Exercise prompt: Arrange the records as a numbered list, starting with the line that contains "You are a GUI" and going on through the line that contains "tap(985, 333)", skipping blank lines. Leave the pictures out.

[Start of Data shown]

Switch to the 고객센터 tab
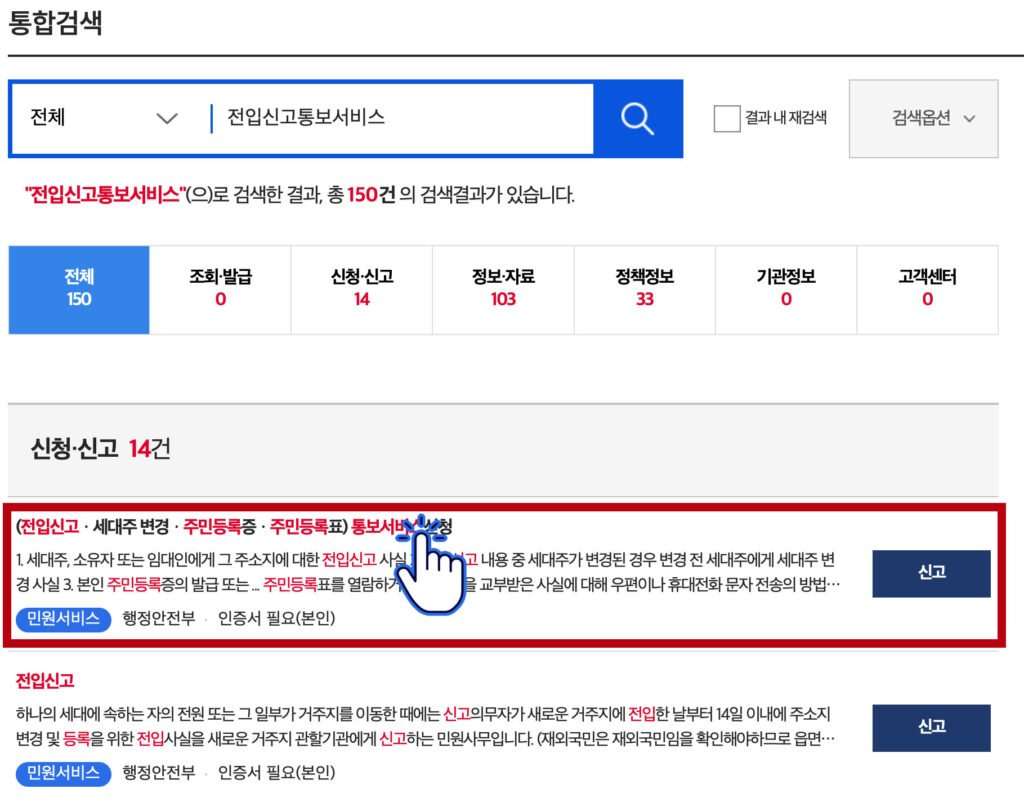Viewport: 1024px width, 802px height. pos(927,289)

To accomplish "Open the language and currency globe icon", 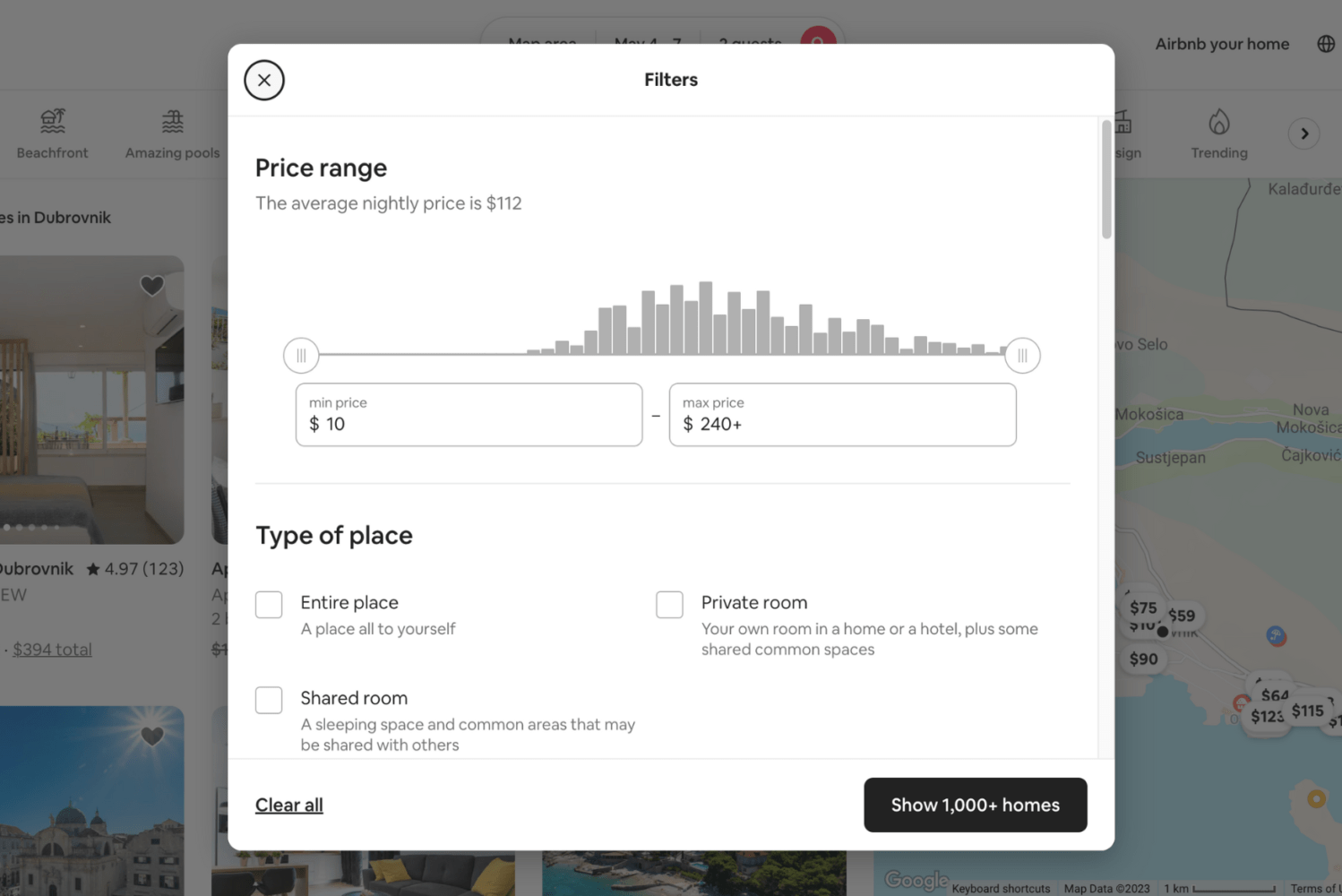I will pos(1325,43).
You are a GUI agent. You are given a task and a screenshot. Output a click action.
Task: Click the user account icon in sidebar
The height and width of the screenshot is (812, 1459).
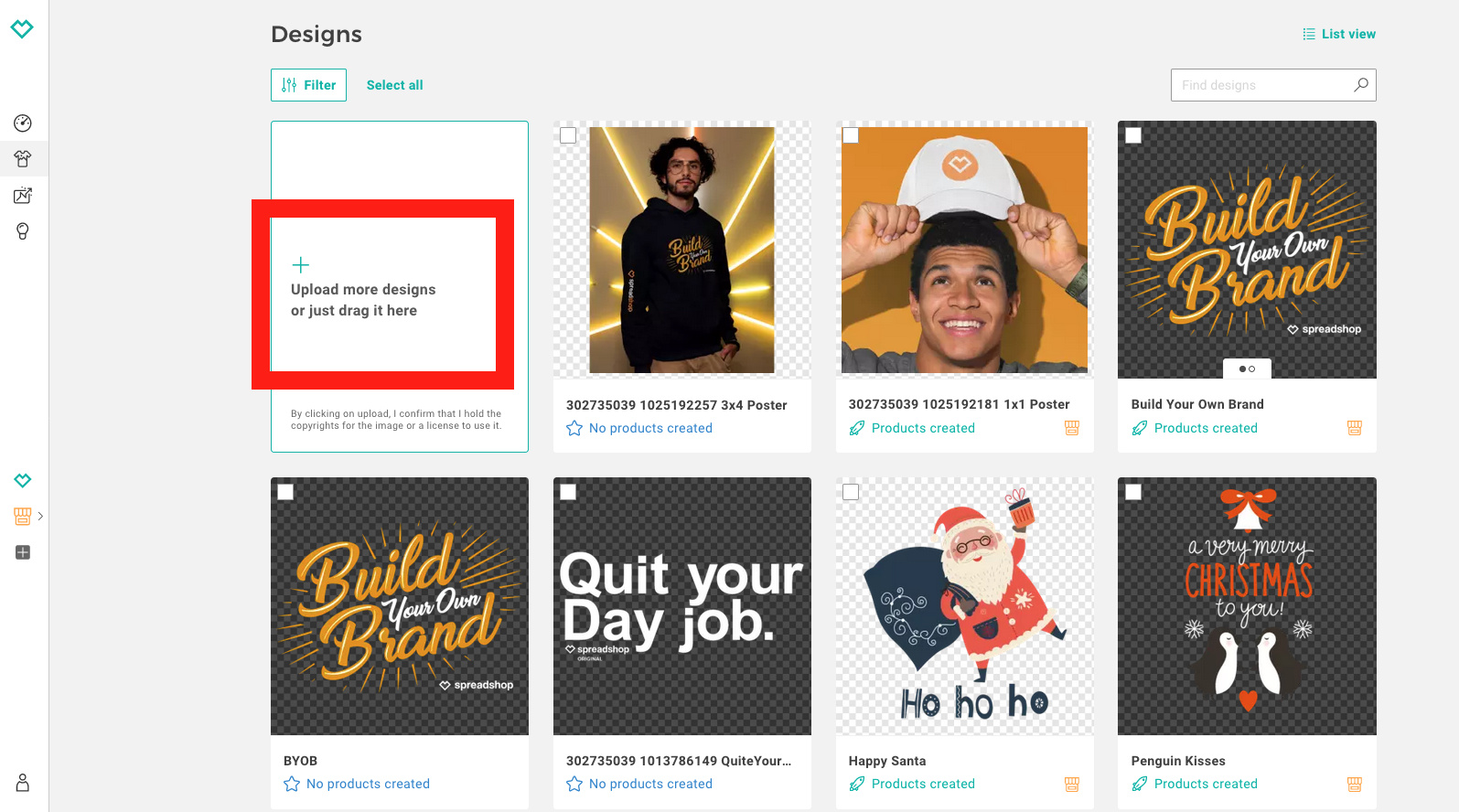(23, 783)
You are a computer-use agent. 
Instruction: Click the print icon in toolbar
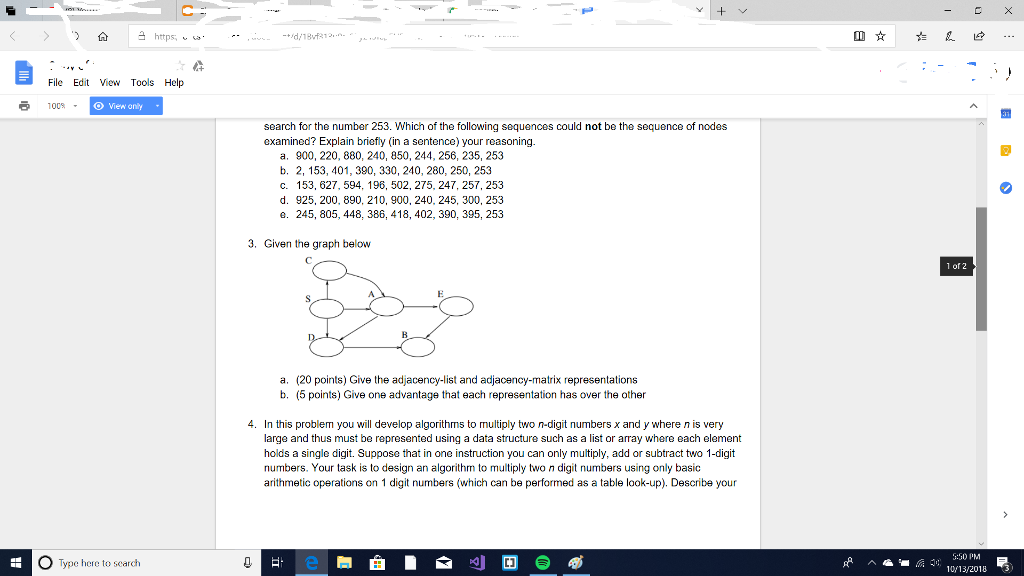pos(24,106)
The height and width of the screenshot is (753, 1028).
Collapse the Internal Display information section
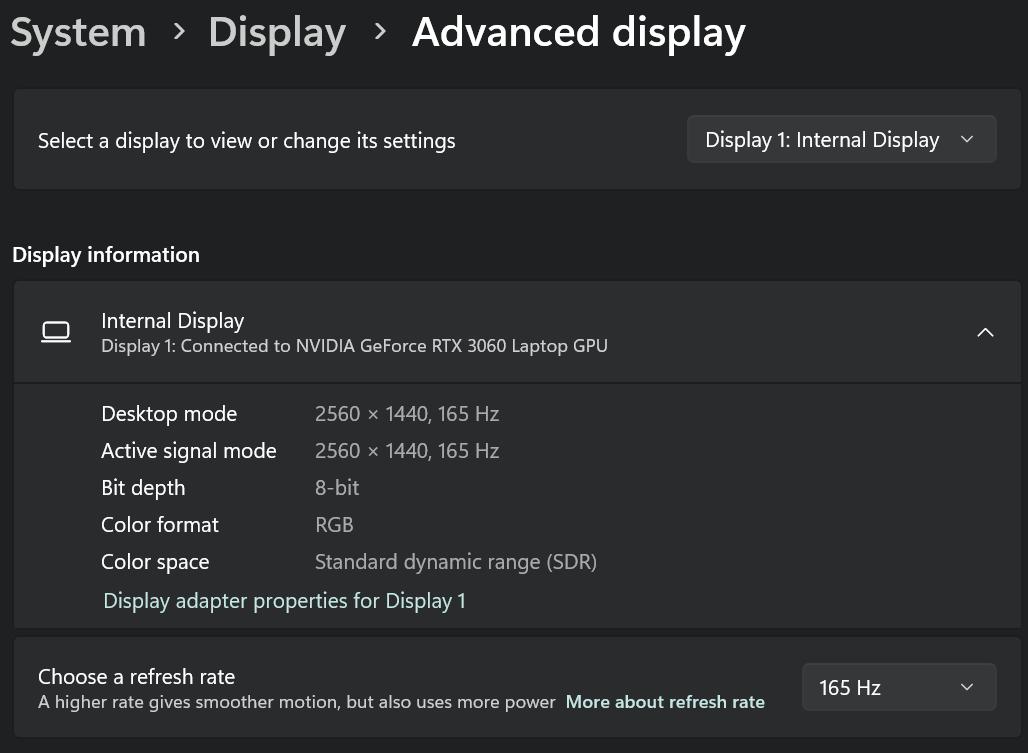tap(985, 333)
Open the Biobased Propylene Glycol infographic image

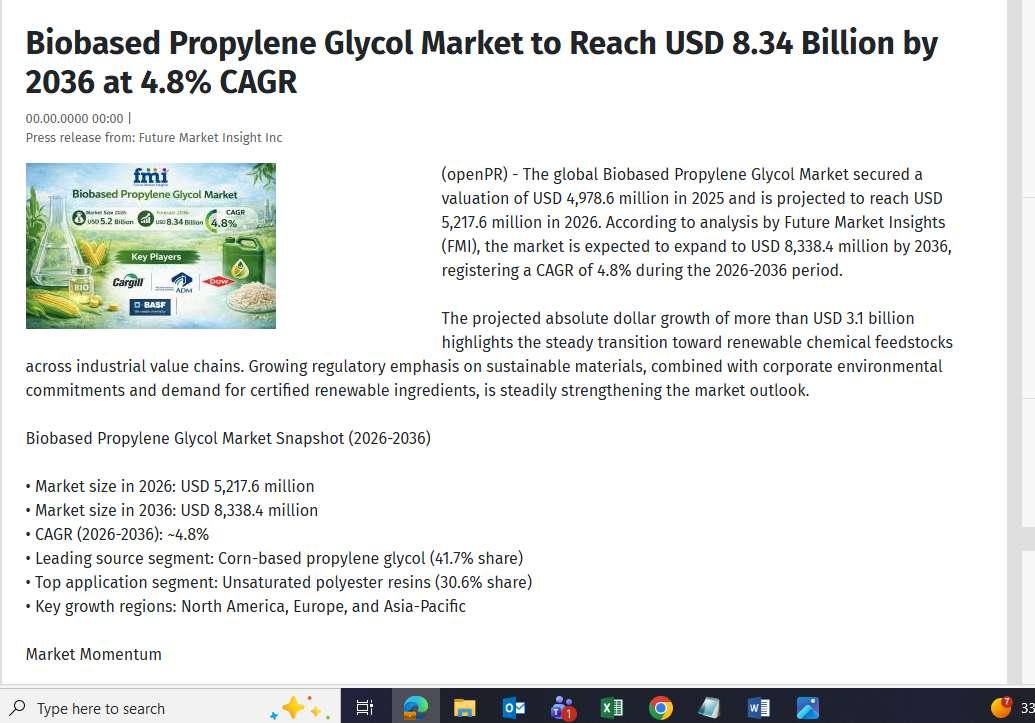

[End of Data shown]

Expected answer:
1. You are a GUI agent. You are given a task and a screenshot. Output a click action.
2. Task: Click the user account icon in sidebar
3. The height and width of the screenshot is (812, 1459).
4. (23, 783)
5. You are a computer-use agent. 
6. Instruction: Click the print icon in toolbar
7. pos(24,106)
8. The height and width of the screenshot is (753, 1028).
9. Collapse the Internal Display information section
10. tap(985, 333)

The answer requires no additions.